**Given request**
Copy out every line of the entries below that contains the string "icon", matching case exactly.
━━━━━━━━━━
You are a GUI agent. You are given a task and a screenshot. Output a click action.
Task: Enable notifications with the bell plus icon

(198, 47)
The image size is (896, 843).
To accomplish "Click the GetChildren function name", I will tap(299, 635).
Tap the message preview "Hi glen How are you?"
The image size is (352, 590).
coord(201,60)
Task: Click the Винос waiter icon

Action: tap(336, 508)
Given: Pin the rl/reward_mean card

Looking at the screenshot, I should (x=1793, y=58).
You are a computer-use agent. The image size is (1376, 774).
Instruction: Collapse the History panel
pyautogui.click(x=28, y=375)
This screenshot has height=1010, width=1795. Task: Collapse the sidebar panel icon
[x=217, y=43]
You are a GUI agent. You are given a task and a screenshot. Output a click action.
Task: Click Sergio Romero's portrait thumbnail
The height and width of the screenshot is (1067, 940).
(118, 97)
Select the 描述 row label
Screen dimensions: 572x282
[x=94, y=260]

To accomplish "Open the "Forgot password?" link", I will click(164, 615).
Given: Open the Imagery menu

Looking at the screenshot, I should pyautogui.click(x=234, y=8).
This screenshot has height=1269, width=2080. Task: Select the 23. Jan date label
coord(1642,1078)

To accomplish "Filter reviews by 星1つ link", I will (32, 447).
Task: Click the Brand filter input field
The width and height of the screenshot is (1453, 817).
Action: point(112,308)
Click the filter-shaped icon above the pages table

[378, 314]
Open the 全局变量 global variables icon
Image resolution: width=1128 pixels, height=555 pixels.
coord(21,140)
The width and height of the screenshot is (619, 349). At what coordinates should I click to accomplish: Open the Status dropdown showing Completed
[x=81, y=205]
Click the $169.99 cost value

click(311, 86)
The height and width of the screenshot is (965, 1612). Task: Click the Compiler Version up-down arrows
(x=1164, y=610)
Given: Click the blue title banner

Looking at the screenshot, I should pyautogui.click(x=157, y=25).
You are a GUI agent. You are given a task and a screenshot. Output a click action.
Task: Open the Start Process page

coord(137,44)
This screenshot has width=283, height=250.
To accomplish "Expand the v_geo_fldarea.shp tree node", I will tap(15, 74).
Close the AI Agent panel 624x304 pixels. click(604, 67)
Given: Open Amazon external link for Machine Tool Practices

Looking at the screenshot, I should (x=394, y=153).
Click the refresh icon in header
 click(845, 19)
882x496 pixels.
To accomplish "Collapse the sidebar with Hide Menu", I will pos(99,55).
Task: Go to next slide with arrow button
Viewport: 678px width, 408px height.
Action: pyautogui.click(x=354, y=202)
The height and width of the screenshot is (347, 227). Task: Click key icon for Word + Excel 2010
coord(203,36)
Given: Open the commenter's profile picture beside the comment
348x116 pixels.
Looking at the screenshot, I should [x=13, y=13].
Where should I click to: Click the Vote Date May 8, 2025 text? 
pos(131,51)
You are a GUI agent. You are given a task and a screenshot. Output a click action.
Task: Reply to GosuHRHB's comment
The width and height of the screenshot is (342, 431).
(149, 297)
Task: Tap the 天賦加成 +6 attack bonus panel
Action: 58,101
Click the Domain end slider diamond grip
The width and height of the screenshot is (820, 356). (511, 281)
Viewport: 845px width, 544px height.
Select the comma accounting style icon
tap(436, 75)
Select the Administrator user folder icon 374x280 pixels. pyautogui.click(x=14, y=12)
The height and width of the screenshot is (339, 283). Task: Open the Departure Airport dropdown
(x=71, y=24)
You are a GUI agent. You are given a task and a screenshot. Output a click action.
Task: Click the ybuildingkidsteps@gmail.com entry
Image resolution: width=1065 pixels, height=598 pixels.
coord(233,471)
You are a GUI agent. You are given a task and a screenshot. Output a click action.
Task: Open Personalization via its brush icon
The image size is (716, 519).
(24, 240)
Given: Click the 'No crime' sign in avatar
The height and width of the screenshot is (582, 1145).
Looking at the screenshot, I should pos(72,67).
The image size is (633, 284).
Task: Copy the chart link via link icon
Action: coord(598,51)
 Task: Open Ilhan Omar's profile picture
━━━━━━━━━━
**The reply**
Task: Enable notifications with the bell plus icon
Task: Click the Винос waiter icon
This screenshot has height=1010, width=1795. Task: Collapse the sidebar panel icon
Click the filter-shaped icon above the pages table
Open the 全局变量 global variables icon
Click the refresh icon in header
The height and width of the screenshot is (347, 227). Task: Click key icon for Word + Excel 2010
Select the comma accounting style icon
Select the Administrator user folder icon 374x280 pixels. pyautogui.click(x=14, y=12)
Task: Open Personalization via its brush icon
Task: Copy the chart link via link icon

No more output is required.